Quant à l'éternité des peines de l'enfer, elle a été plus spécialement affirmée contre les Origénistes par le Synode de Constantinople (543), dont les décisions furent approuvées par de nombreux évêques et par le pape Vigile. Le damné subit-il sa peine aussitôt après sa mort ou seulement lors du jugement dernier ? La question a reçu une réponse définitive en 1274, au 2e concile de Lyon : "Les âmes de ceux qui meurent en état de péché mortel ... descendent aussitôt en enfer."
L'existence d'un enfer éternel fait donc partie des dogmes auxquels l'Église nous demande de croire - sur la parole de l'Écriture. Un dogme que les chrétiens ont toujours été tentés de nier, tant il nous paraît incroyable, mystérieux.

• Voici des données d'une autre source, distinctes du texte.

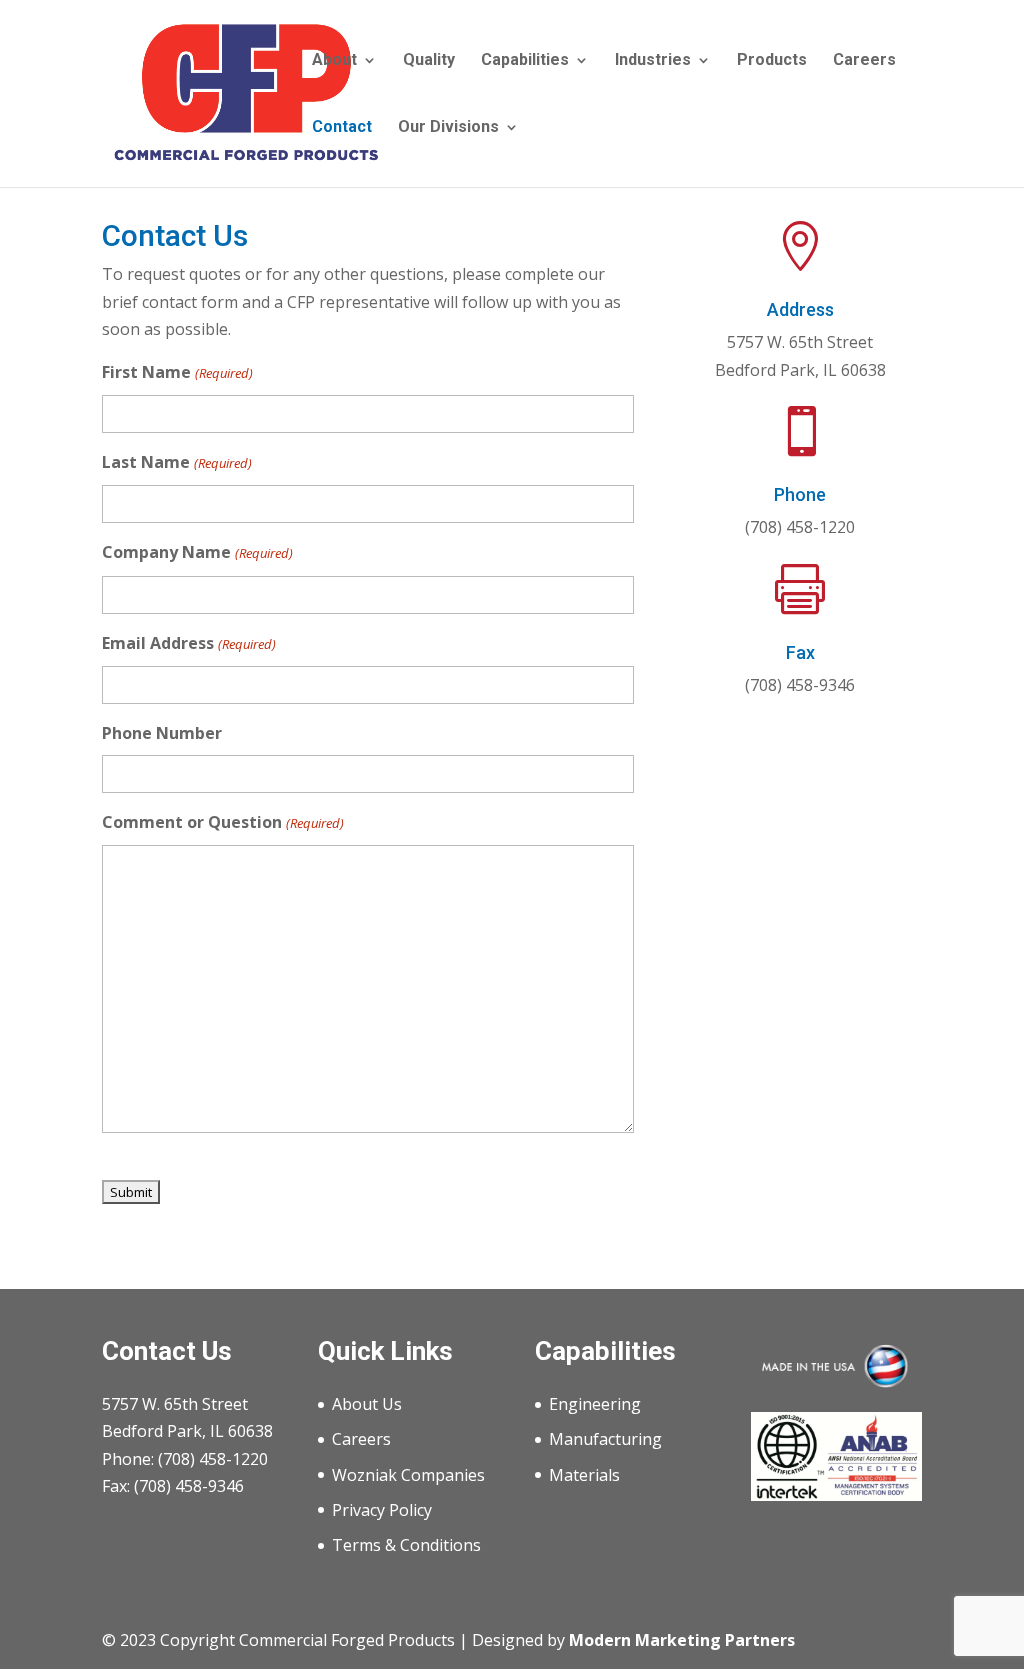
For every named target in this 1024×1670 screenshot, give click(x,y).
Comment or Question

Incroyable ... mais vrai !
L'Église s'est toujours opposée à la thèse de la disparition progressive des peines de l'enfer et elle a supprimé de ses livres liturgiques toute formule de prière pour les damnés.

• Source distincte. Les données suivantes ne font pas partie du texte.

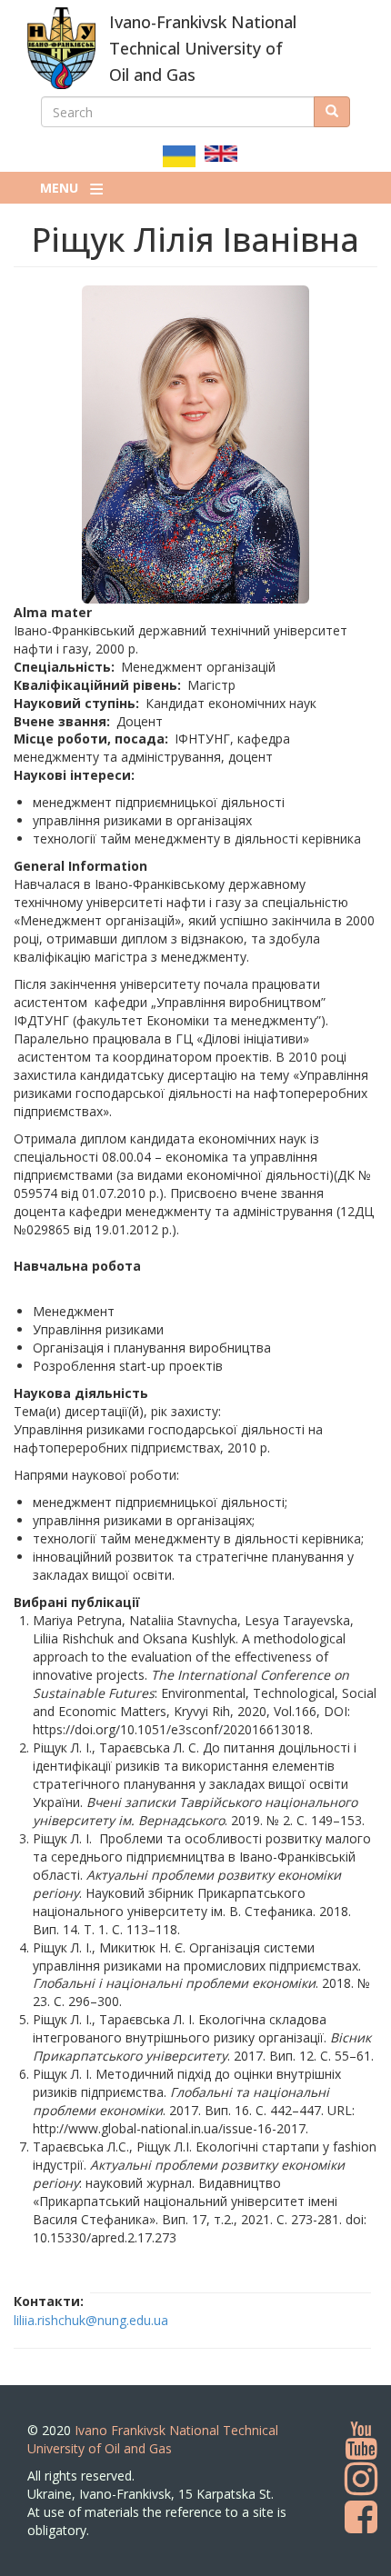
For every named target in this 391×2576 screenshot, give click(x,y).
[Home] (61, 48)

Spontanément, les hommes estiment que Dieu ne devrait jamais condamner à une peine éternelle des êtres humains dont les fautes, pour horribles qu'elles soient, ne sont que des fautes limitées dans le temps.
[Sauf que dans l'authentique spiritualité catholique ...]

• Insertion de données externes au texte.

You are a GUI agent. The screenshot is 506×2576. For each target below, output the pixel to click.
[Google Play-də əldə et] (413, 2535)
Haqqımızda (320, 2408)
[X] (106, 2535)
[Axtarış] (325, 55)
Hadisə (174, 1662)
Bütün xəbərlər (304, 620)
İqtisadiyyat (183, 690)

Ceux qui au contraire prennent tout à fait au sérieux les paroles de l'Évangile supplient le Seigneur de les "délivrer du Malin". Plus ils se défient de Satan, plus ils se confient en Dieu. Comme le dit excellemment le Père Molinié, la véritable confiance en Dieu suppose "le courage d'avoir peur". L'enseignement de Thérèse de Lisieux, l'enseignement de l'Évangile - et bien entendu le mystère de la Croix ... tout cela n'a rigoureusement aucun sens si l'enfer n'existe pas ou si le danger qu'Il nous fait courir est pratiquement nul.
Ceux qui ne croient pas à l'enfer prient plus ou moins de la façon suivante : "
Seigneur, je ne crains rien ! Au moment de la mort, je ferai le bon choix. Compte sur moi !"
Priez pour nous à l'heure de notre mort
Nous prions la Vierge Marie de nous aider très spécialement lorsque nous aurons à poser l'acte ultime de notre liberté. Habitués de longue date au combat spirituel, les saints ont une conscience aiguë qu'ils seront alors plongés dans une véritable agonie - un mot qui signifie combat - qu'ils seront en danger. Le 25 août 1897, sainte Thérèse de Lisieux conjurait ses soeurs de prier et de faire prier pour elle : "Oh ! comme il faut prier pour les agonisants ! Si on savait !" Même si nous ne sommes pas aux prises avec d'atroces souffrances, même si nous avons le privilège d'être alors entourés de vrais amis, nous aurons à surmonter l'ultime tentation de notre vie, celle du désespoir. En étant tout à coup aveuglés par la profondeur de notre misère, nous devrons ne pas désespérer de la miséricorde de Dieu.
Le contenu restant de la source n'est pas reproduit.